-- SUPPLIED DATA follows --

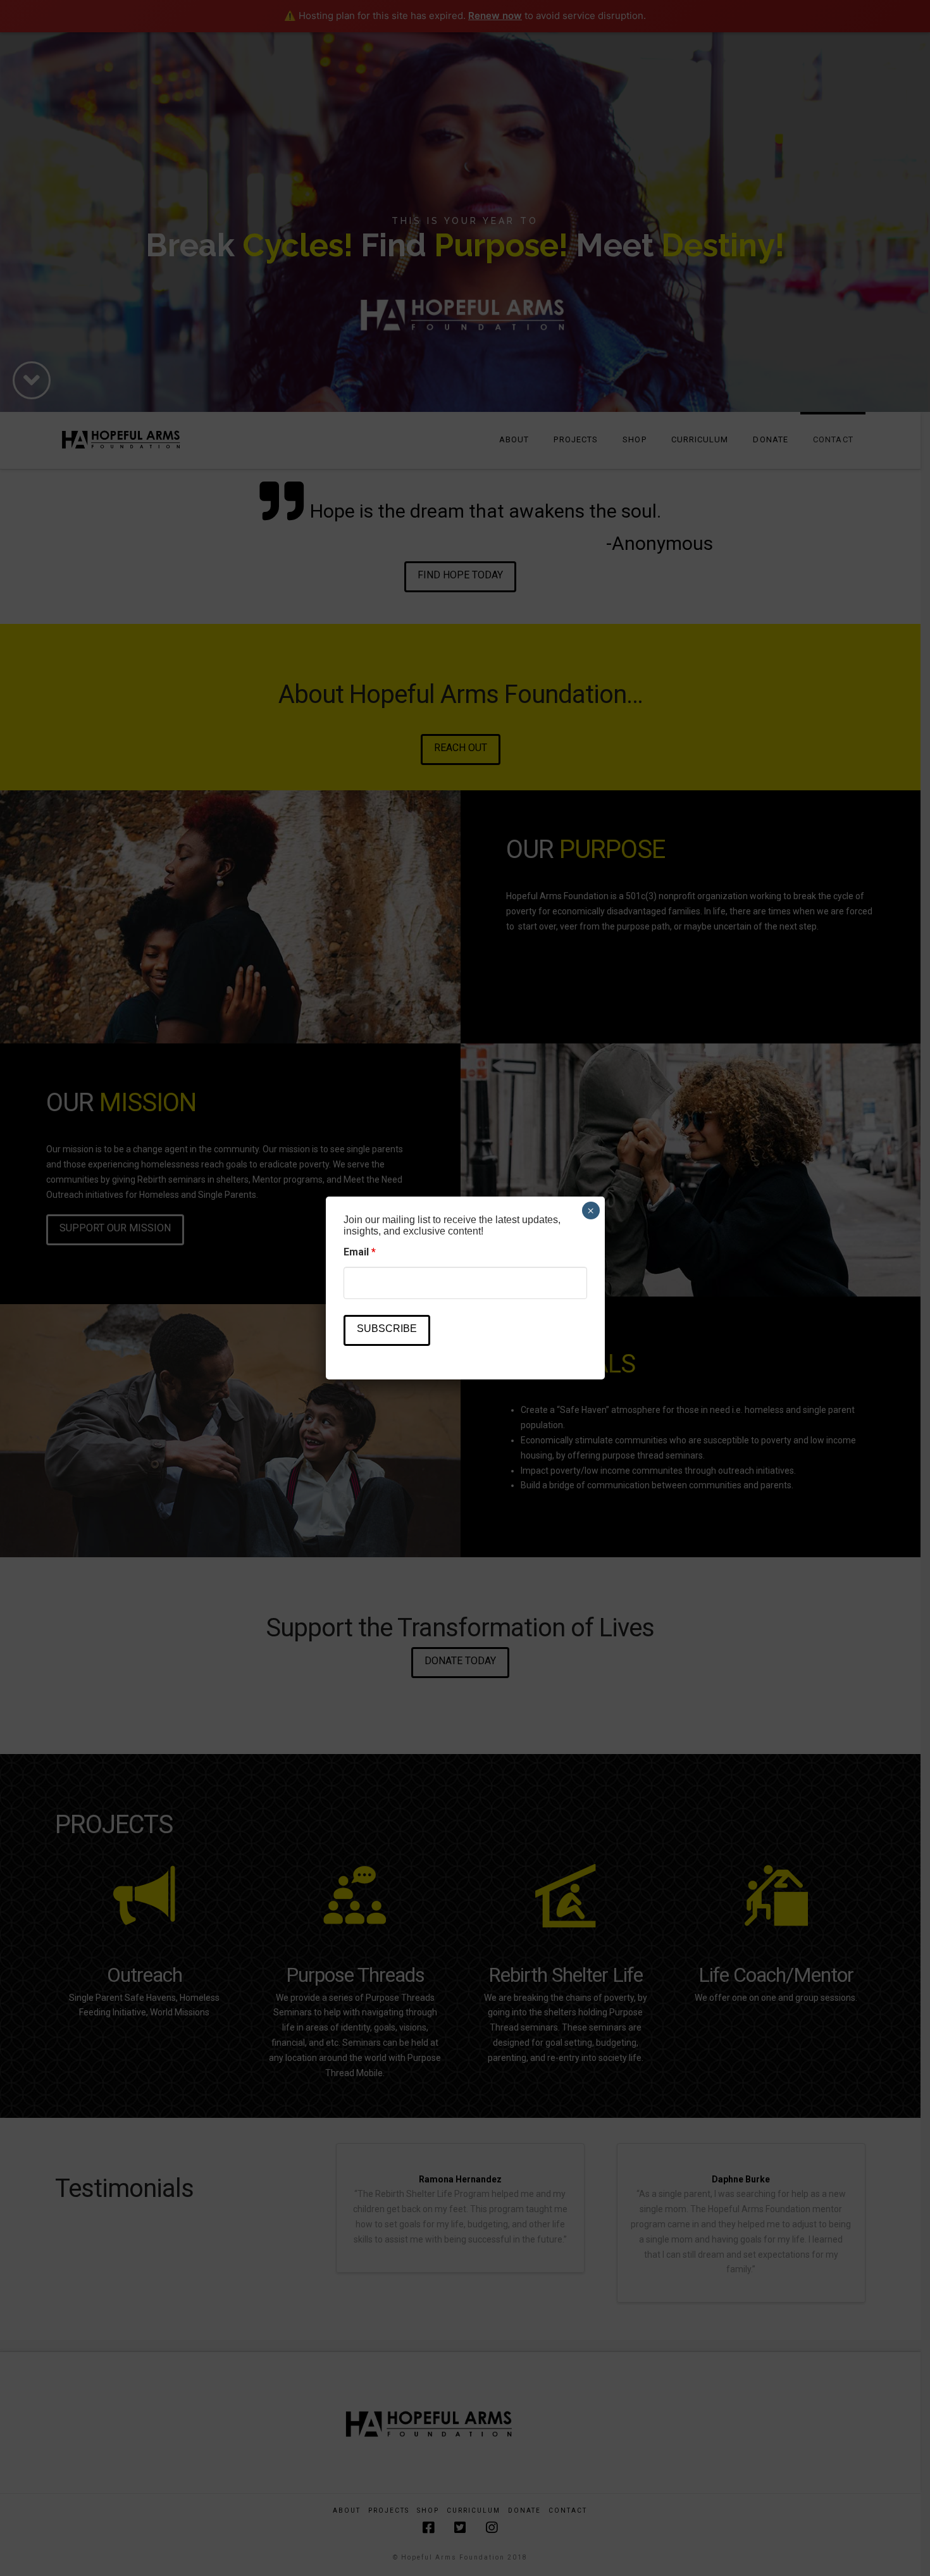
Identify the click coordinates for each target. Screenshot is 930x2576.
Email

-- SUPPLIED DATA concluded --
-- SUPPLIED DATA follows --

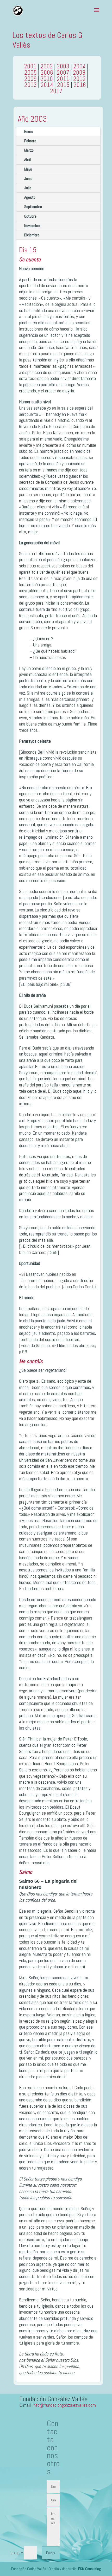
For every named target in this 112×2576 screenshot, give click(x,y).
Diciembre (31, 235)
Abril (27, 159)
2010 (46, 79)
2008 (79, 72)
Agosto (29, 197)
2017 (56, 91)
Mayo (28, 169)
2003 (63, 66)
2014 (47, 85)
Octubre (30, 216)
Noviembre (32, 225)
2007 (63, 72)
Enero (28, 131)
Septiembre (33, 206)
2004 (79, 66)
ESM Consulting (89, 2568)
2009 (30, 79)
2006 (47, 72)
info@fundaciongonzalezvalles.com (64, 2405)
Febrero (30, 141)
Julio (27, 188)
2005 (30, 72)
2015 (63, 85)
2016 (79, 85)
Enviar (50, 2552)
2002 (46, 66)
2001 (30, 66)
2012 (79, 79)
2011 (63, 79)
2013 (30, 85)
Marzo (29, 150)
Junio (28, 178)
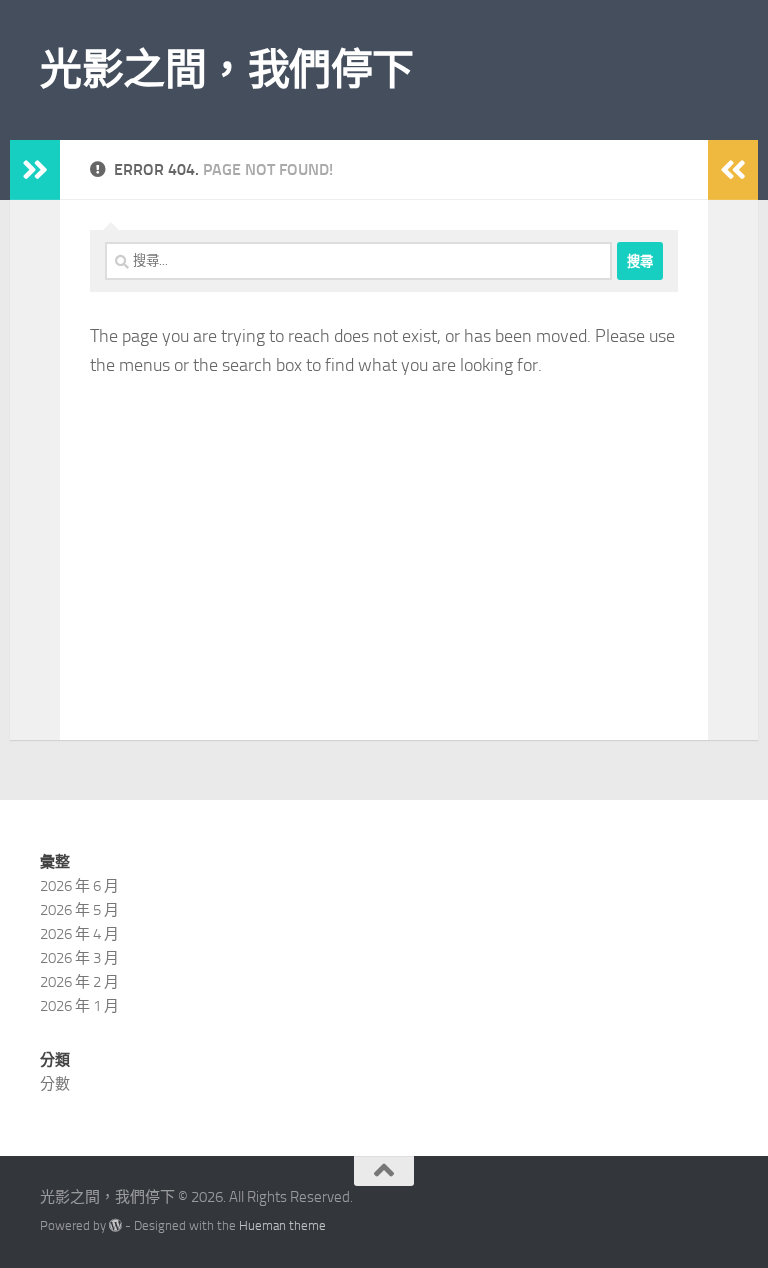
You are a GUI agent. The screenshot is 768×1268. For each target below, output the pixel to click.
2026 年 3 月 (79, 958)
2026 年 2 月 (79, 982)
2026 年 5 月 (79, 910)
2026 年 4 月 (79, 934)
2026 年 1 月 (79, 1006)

-- SUPPLIED DATA concluded --

### WHAT YOU SHOULD DO
All lines above from the one holding "Abril (27, 159)" to the one holding "2006 (47, 72)", inclusive, are to be copied exactly; no other line is wanted.

### EXERCISE RESPONSE
Abril (27, 159)
2010 (46, 79)
2008 (79, 72)
Agosto (29, 197)
2017 (56, 91)
Mayo (28, 169)
2003 (63, 66)
2014 (47, 85)
Octubre (30, 216)
Noviembre (32, 225)
2007 (63, 72)
Enero (28, 131)
Septiembre (33, 206)
2004 (79, 66)
ESM Consulting (89, 2568)
2009 (30, 79)
2006 (47, 72)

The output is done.